The settlement entails the federal government placing $2.8 billion into a not-for-profit trust fund to be managed by a board of nine Indigenous directors elected to represent the interests of the 325 First Nations. Funding is intended to apply to the settlement’s four pillars: The revival and protection of Indigenous languages, preserving Aboriginal cultures, supporting the wellness of First Nations communities, as well as the promotion of their heritage.
“Settlements are not often described as ‘monumental’, ‘historic’, and ‘transformational.’ Here, however, I agree that those words aptly describe this settlement agreement,” wrote Justice Ann Marie McDonald in her decision. “The flexibility this structure affords to the band class members, to set their own priorities to work within the four pillars and thereby address needs unique to their nations, is unprecedented.”

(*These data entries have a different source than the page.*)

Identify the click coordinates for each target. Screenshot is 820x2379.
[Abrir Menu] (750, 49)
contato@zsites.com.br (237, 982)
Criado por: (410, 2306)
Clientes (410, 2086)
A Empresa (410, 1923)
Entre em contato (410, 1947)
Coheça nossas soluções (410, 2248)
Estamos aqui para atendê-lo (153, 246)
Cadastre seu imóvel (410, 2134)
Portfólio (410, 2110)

An initial amount of $200,000 will be available to each First Nation tied to the litigation, funding the development of a proposal for a larger amount of money for initiatives that attend to the settlement’s four pillars.
First Nations are also to receive a share of the fund’s annual investment income, which will be dispersed with consideration given to population size.

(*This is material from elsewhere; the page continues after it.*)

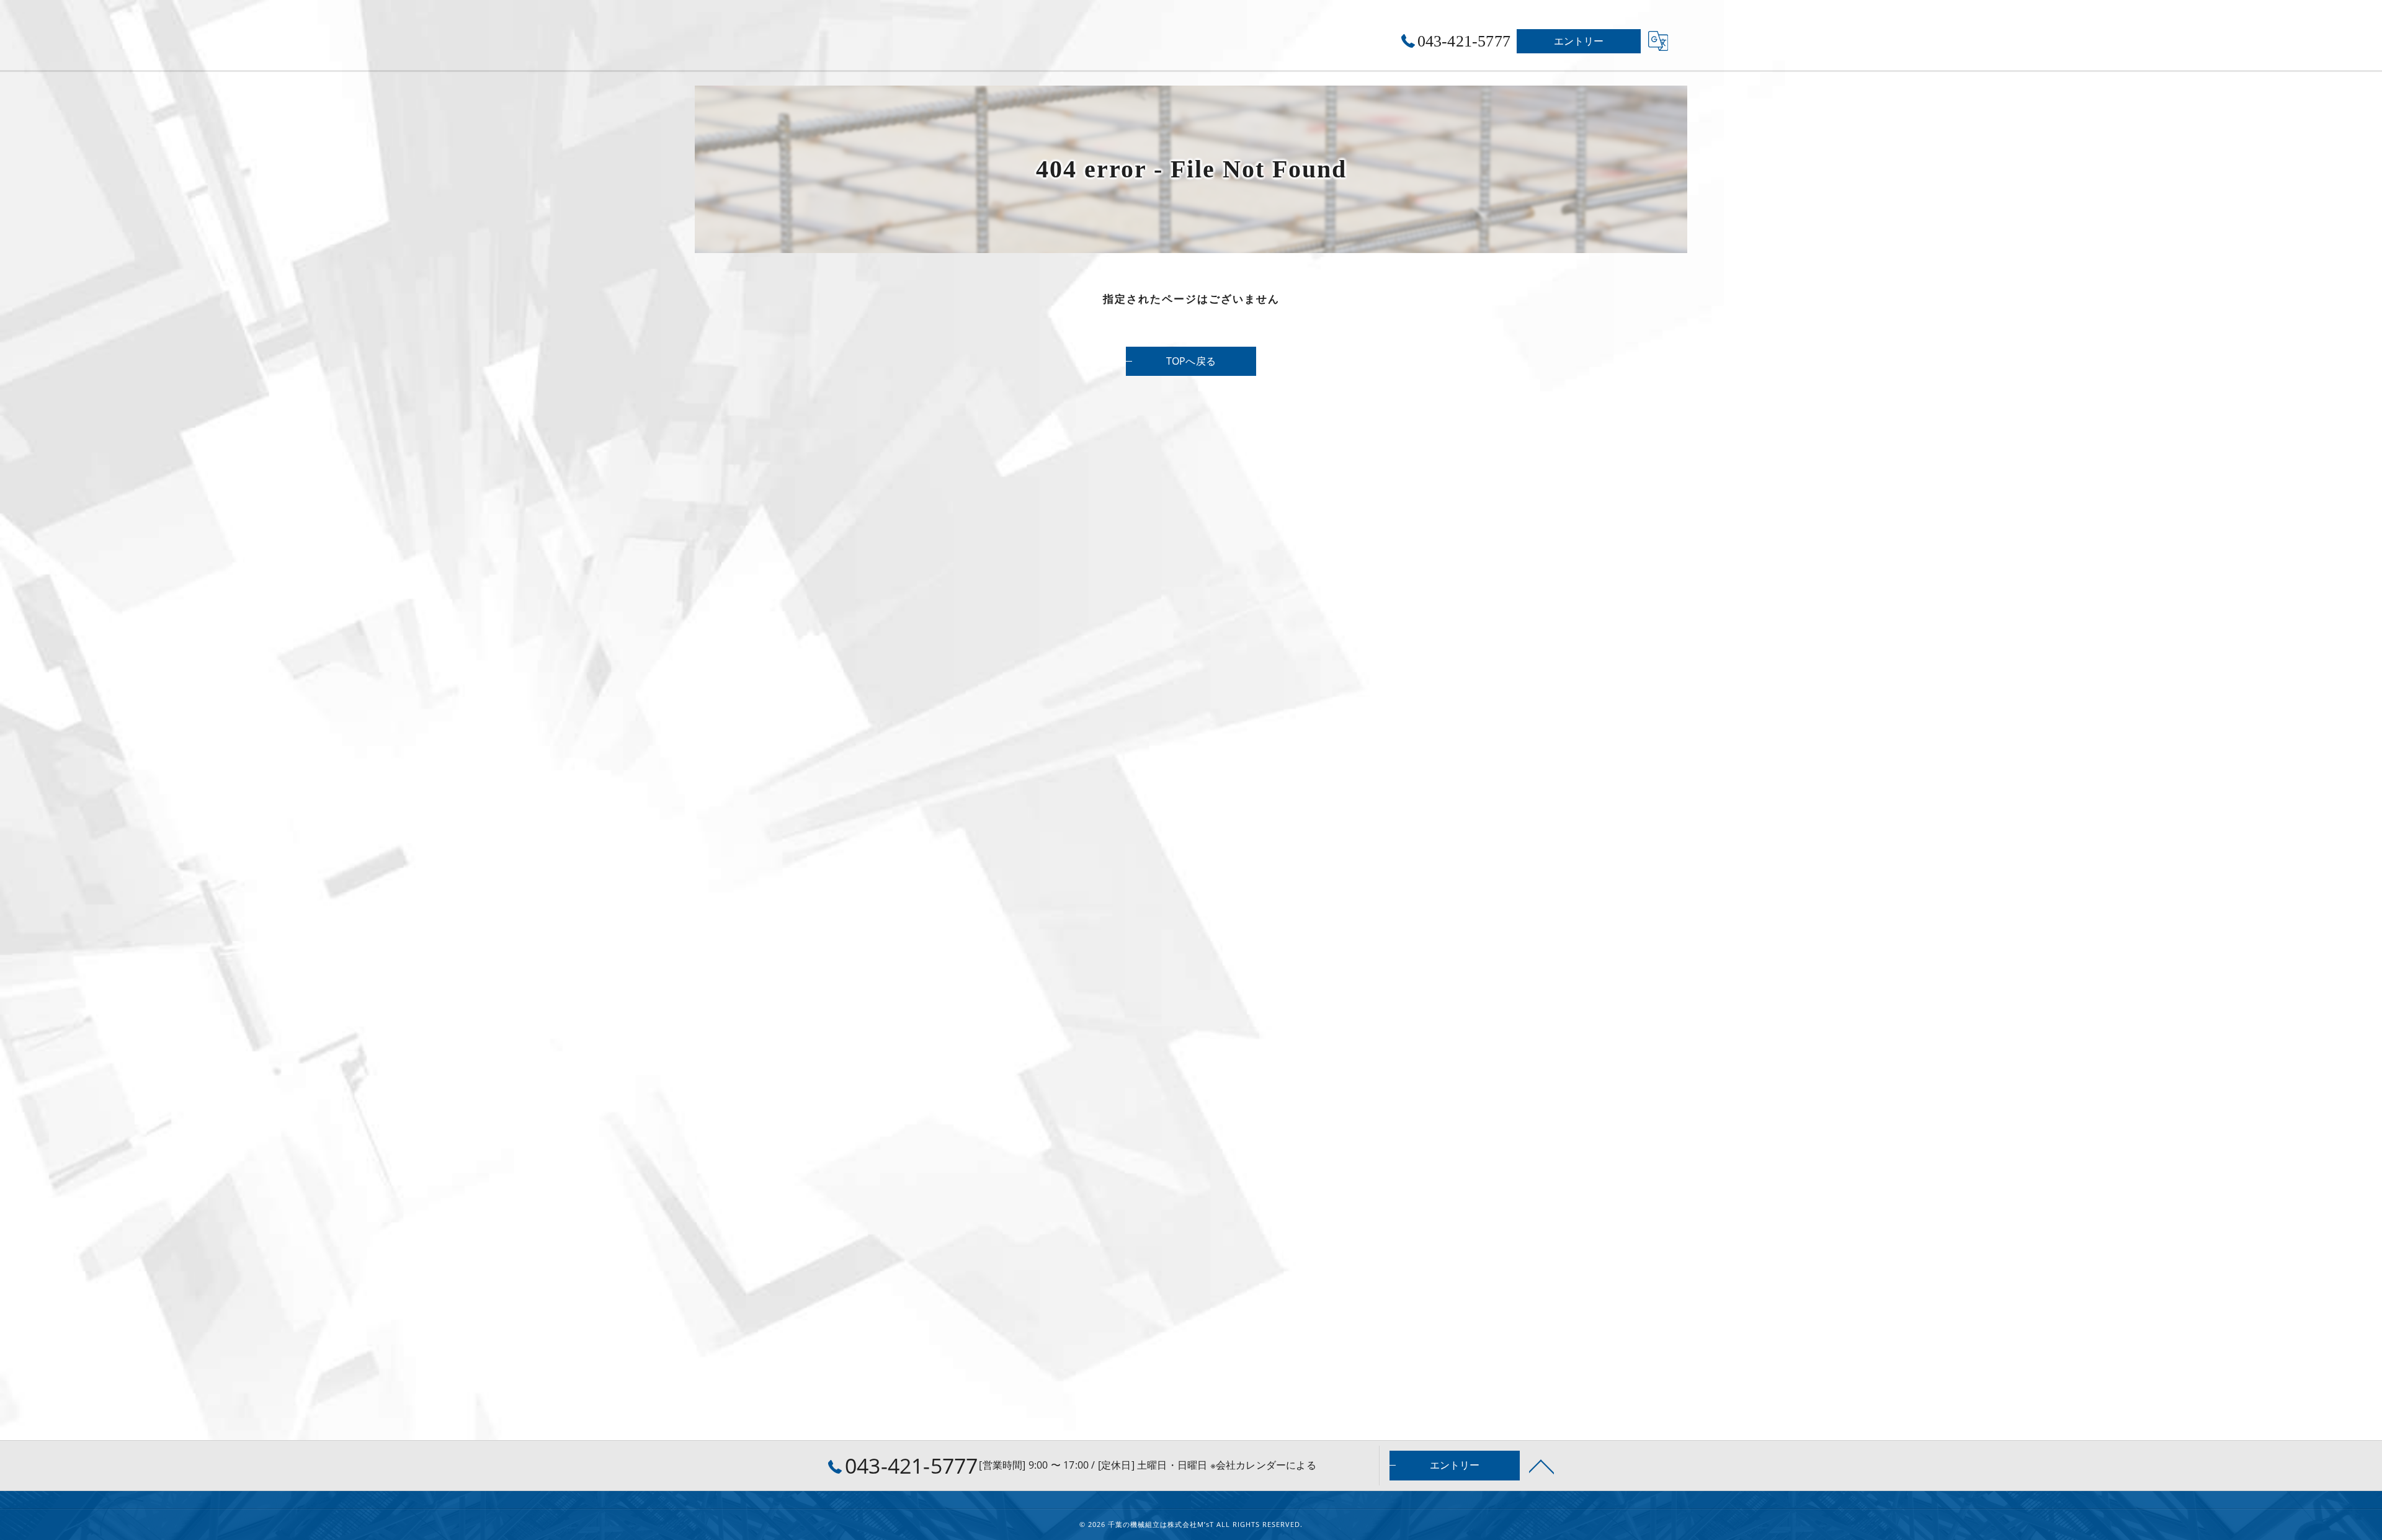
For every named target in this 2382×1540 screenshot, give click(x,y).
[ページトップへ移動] (1541, 1465)
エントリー (1579, 41)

The Gottfriedson Band class settlement differs from individual compensation to residential school survivors that resulted from statements given to the Truth and reconciliation Commission of Canada. Instead, the settlement is intended to help communities with the collective harm caused by residential schools.
“This settlement is not intended to place a value on the losses, but instead is a step forward in rebuilding our relationship with Indigenous Peoples,” stated Marc Miller, Canada’s minister of Crown-Indigenous Relations. “Residential schools are part of Canada’s history, even recent history, and they continue to have devastating effects across the country. Part of this horrific legacy is the loss of Indigenous culture, knowledge and traditions.”
The class settlement is named after Shane Gottfriedson, a former elected chief of the Tk'emlups te Secwépemc First Nation who launched the litigation. It builds upon the Gottfriedson Day Scholars settlement of 2021, which applies to those who attended residential schools but did not live at the institutions.
According to the terms of the settlement, after two 30-day appeal periods, the federal government will transfer funds into the trust.